什么是荧光定量PCR相对定量

作者：荧光定量PCR仪   发布时间：2020-05-28

    什么是荧光定量PCR相对定量？本期讨论qPCR实验中的相对定量。相比绝对定量，相对定量在实际的科研工作中可能应用更广泛。

    相对定量特点

    从字面上来理解，相对定量就是“相对而言的量的关系”，它并不关注样本中含有的靶标的绝对数量，而更关注实验样本相对于对照样本的靶标的量的变化，通常用倍数关系来表示。常规的基因表达和拷贝数变异CNV实验就属于这个范畴，略有不同的是，CNV实验考量的是样本内靶标基因对内参基因的倍数关系。

    Normalizer

    同绝对定量一样，相对定量实验也需要normalizer，否则就不是同一个水平线上进行的比较。绝对定量用到的那些normalizer，在相对定量中一样可以使用。比如对照组使用了1000个细胞，靶标的Cq值是32；实验组使用了500个细胞，靶标的Cq值是30，假设扩增效率100%，那么实验组的相对表达量就是8（对照组是1）。实际上，相对定量中更常用到的normalizer是内参基因，比如大家常用的Gapdh，β-actin等。通常假定内参基因的表达量不受实验刺激因素的影响，然而，常常这个条件不能满足，或者不知道是否满足，这就给实验的准确性带来了很大挑战。目前，很多杂志都要求文章中用到的qPCR内参基因需要验证其表达稳定性，未来我会拿出一个专题来讨论这个问题。

    The 2-△△Cq(Livak) Method
    

    这大概是基因表达实验中用的最多的计算方法，最早由Livak等人于2001年提出[1]。
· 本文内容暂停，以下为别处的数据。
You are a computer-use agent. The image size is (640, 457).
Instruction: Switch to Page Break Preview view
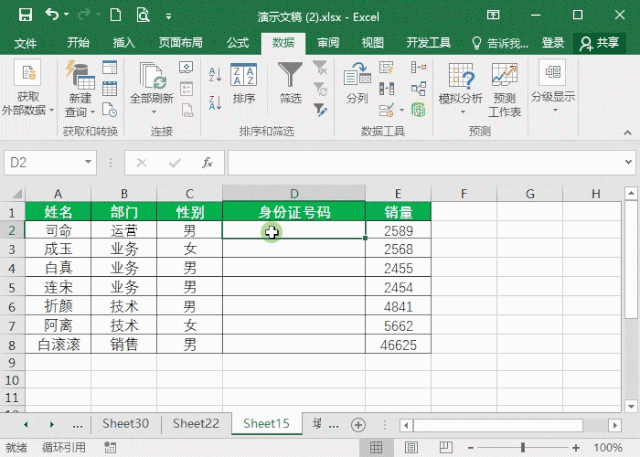[x=445, y=447]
尽管这是大家所熟知的公式，但还是有不少人对怎么减和减的先后顺序有所混淆。这里将文章中的推导过程做一展示(Fig 1)，同时也是为了让大家了解这个公式的应用前提。

    Figure 1. 2-△△Cq公式的推导过程[1]

    首先计算的是最里面的△，这是经过normalization后的靶标的表达量，然后再计算外面的△，这是与对照样本对比的表达量倍数。推导过程中做出了靶标基因和内参基因的扩增效率都是100%的前提假设，但这一点在实验中往往并不容易满足，尤其是碰到复杂样本（如环境样本，FFPE样本等）时。实际中这个公式的应用条件可以适当放宽的，一般要求靶标基因和内参基因的扩增效率在90%-110%之间，且两者相差不能超过5%。如果这个条件不能满足，可以采用PfafflMethod。

    Pfaffl Method和Vandesomple Method

    PfafflMethod在靶标基因和内参基因效率相差较大时应用[2]，推导过程类似，在此不做赘述。更进一步的，Vandesomple Method在同时有多个内参基因时进行校正，采用的normalizer是所有内参基因表达量的几何平均数[3]。当没有证据表明所用的内参基因是表达稳定的时，更推荐使用2-3个内参基因来做normalization，可以显著提升数据质量[4]。更多的内参基因可以使normalization过程的变异程度降到更低，数据的variation会更小（Fig 2）。
    

    Figure 2. 采用不同数量的内参对C基因表达量进行day-to-day重复性评估[4].

    扩增效率

    很多人会问，相对定量还有必要做标准曲线吗？答案是肯定的。相信大家也可以看到，PfafflMethod和Livak Method的区别就是在于扩增效率，因此如果没有评估靶标和内参的扩增效率，也就无法做出选择。相对定量时做标准曲线要简单的多，并不需要有已知浓度的标准品，只需要将浓度相对较高的某个待测样本（可以小量预实验）每次稀释2-4倍，有4-5个梯度就可以对扩增效率进行比较准确的预估了。

    到本期，第一部分“qPCR的前世今生”的内容就告一段落了，希望大家可以对qPCR形成一个比较整体的认识，从来没有接触过的人觉得可以稍稍入门了，那我觉得这部分工作就没有白费。下一期进入第二部分“qPCR的标准化”，我们首先讨论取样的问题。